T. G. Schirmeyer, Houston, Tex., for plaintiff.

Clare E. Walker, New York City, with whom was George Cochran Doub, Asst. Atty. Gen., Melford O. Cleveland, Wilton, Ala., on the brief, for defendant.

WHITAKER, Judge.


Plaintiff had a contract with defendant to dredge a portion of the Gulf Intra-coastal Waterway in Jefferson, Chambers, and Galveston Counties, Texas. The contract and specifications designated certain areas in which to deposit the spoil from the dredging. After the contract had been completed and accepted by defendant, certain landowners filed suit against plaintiff in the District Court of Jefferson County, Texas, alleging that plaintiff was negligent in its disposition of the spoil, to their damage. They alleged that plaintiff had deposited material in places not designated in the contract and also that it had allowed the spoil deposited in the designated areas to spill over into undesignated areas. They recovered a judgment against plaintiff herein for some sixty-odd thousand dollars. Plaintiff sues for reimbursement of said sum and for its cost of defending the suit.

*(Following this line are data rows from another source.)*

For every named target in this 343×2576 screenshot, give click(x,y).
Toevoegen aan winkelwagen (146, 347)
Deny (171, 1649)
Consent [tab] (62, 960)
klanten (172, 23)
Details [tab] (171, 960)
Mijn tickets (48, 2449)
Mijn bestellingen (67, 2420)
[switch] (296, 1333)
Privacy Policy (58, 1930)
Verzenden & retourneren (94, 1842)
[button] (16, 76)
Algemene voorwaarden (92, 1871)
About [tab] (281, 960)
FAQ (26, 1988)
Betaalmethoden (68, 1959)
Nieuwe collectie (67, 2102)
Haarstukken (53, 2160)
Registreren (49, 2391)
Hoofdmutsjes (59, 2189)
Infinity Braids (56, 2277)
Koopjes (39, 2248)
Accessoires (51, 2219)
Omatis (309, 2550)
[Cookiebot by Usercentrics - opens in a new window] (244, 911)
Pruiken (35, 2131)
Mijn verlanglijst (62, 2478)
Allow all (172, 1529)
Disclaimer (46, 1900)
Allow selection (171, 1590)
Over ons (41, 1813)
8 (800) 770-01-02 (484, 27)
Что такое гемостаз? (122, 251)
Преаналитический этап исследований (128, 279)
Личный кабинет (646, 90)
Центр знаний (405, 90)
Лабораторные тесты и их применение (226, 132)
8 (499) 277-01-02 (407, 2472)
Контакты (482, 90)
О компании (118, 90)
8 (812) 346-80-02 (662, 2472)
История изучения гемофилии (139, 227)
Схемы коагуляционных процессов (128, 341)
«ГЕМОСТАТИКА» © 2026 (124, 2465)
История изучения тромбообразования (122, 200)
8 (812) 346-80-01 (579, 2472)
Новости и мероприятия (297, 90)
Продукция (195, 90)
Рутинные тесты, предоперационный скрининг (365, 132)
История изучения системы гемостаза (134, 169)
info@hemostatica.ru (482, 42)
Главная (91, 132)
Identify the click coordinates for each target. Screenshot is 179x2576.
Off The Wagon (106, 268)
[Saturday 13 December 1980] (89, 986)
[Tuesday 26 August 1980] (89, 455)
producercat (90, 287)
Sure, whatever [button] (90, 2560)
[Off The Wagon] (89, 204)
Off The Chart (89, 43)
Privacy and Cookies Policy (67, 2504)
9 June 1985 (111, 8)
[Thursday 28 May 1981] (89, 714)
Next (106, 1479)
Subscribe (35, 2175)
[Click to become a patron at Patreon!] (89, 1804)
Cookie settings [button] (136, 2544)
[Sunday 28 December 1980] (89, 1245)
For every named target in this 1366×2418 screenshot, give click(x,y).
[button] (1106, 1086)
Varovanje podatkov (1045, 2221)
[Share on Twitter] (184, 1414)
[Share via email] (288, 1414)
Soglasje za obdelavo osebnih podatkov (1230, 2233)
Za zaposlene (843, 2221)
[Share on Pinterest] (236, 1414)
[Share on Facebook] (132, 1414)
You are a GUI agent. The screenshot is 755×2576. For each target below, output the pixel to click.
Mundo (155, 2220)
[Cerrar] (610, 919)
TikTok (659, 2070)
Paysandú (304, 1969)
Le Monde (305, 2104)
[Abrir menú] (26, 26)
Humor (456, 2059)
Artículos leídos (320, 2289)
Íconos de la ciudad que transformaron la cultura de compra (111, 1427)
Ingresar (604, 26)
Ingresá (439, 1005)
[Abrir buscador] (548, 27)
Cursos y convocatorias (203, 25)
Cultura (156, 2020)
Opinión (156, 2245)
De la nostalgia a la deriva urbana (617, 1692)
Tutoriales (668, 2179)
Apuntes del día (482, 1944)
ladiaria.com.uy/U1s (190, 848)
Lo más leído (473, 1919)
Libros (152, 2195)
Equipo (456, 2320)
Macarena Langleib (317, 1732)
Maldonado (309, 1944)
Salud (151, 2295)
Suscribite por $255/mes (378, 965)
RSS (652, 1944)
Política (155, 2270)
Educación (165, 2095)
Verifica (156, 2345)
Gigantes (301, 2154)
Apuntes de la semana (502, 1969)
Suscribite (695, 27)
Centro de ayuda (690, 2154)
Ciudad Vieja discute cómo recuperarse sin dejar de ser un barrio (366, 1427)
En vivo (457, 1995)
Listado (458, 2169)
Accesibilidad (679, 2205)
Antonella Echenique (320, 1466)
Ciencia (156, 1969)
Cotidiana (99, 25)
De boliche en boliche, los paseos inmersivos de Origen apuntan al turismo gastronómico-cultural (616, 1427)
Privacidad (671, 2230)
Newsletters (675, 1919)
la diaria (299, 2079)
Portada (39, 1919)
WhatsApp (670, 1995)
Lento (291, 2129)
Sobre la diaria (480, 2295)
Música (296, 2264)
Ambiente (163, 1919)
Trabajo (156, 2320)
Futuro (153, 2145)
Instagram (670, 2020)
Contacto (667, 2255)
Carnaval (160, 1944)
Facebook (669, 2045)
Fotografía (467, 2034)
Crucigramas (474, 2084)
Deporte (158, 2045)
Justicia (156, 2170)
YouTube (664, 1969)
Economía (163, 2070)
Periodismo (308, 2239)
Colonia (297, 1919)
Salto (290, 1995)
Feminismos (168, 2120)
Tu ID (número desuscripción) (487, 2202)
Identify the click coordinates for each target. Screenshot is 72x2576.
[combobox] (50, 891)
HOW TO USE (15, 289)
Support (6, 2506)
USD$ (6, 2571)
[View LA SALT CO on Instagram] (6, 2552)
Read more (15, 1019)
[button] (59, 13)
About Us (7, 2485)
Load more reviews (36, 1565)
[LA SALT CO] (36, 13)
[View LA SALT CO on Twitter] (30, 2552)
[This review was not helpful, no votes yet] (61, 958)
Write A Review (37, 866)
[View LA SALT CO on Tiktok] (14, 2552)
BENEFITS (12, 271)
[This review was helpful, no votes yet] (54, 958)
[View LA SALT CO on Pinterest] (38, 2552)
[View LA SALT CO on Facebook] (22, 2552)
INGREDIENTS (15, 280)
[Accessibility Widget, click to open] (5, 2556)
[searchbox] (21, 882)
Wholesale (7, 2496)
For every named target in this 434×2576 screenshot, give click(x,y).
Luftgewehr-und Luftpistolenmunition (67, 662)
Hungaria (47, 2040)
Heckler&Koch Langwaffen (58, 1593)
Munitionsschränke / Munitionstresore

Plaintiff was not the agent of the defendant in the performance of the work; it was an independent contractor. Plaintiff was required to furnish the necessary materials and to perform the dredging as set forth in the specifications. The Government exercised only such supervision over the performance of the work as was necessary to insure that it complied with the contract and specifications; otherwise plaintiff was at liberty to perform the work in any manner it saw fit. The Government was not interested in the method of performance, but only in the results required. Under such facts plaintiff was an independent contractor. See Restatement of the Law of Agency, section 438, comment i. Therefore, if plaintiff was negligent in the way it did the work required, there could be no obligation on the part of the Government to reimburse it for damages suffered as a result of its negligent performance of the contract.

Had plaintiff been defendant's agent in doing the work, the Government might be liable to reimburse the agent, if the agent had damaged the property of another in carrying out the instructions of the Government; but where the method of performing the work is left to the discretion of an independent contractor, there can be no such liability.

Moreover, whatever the legal relationship between plaintiff and defendant, the contract between them expressly provided —

"11. Permits and responsibility for work. The contractor shall, without additional expense to the Government, obtain all required licenses and permits, and be responsible for all damages to persons or property that occur as a result of his fault or negligence in connection with the prosecution of the work, and shall be responsible for all materials delivered and work performed until completion and final acceptance except for any completed unit thereof which may theretofore have been finally accepted."

The District Court held the plaintiff negligent in the performance of the work and therefore responsible for the damage caused certain persons on account thereof, and this was affirmed by the Court of Civil Appeals.1  Under section 11 of the contract set out above, it is made responsible for such damages.

A large part, if not all, of the damage done by the plaintiff was the result of allowing the spoil, or drainage therefrom, to get into a canal leading into a freshwater reservoir which landowners in the vicinity used for the irrigation of their crops. The spoil was permeated by salt water and this salt water contaminated the fresh water in the reservoir and damaged the crops. The specifications relating to the disposal of excavated material read, in part —

"The contractor shall take such precautions, including construction of new levees and/or repair or raising of old levees, if deemed necessary to prevent spoil or waste water from flowing beyond the limits of the spoil disposal areas. All existing drainage outlets, both natural and artificial, shall be protected so that drainage will not be obstructed. If any material should enter a drainage outlet, it shall be promptly removed by the contractor at his expense. No material shall be allowed to enter any existing slip or small boat basin." [Specifications par. TP-3]

The fact that spoil or waste water flowed beyond the limits of the spoil disposal areas was one of the principal causes of damage suffered by the property owners in the vicinity. Other damage was caused, according to the findings of the Texas court, by the intentional act of the plaintiff in discharging spoil into the canal leading to the reservoir. This canal was not only not within the areas designated for the deposit of spoil but it was an area which the contractor was directed to protect against encroachment by the spoil or waste water.

There is, of course, no basis whatever for plaintiff's allegation that the defendant by acceptance of the work performed by plaintiff thereby assumed responsibility for any acts of negligence by it resulting in damage to others.

Plaintiff does not claim that the contamination of the water in the reservoir was a necessary incident to the deposit of the spoil in the designated areas. Such a claim, of course, would be untenable in view of the article of the specifications set out above and also in view of the finding of the Texas courts that the damage was the proximate result of plaintiff's negligence. Plaintiff's whole case is predicated on the judgment of the Texas courts and, hence, we treat the decision of the Court of Civil Appeals as final.

We find no basis upon which plaintiff can maintain an action against defendant. Therefore, its motion for summary judgment must be denied, the defendant's motion must be granted, and the plaintiff's petition must be dismissed.

It is so ordered.

JONES, Chief Judge, and DURFEE, LARAMORE, and MADDEN, Judges, concur.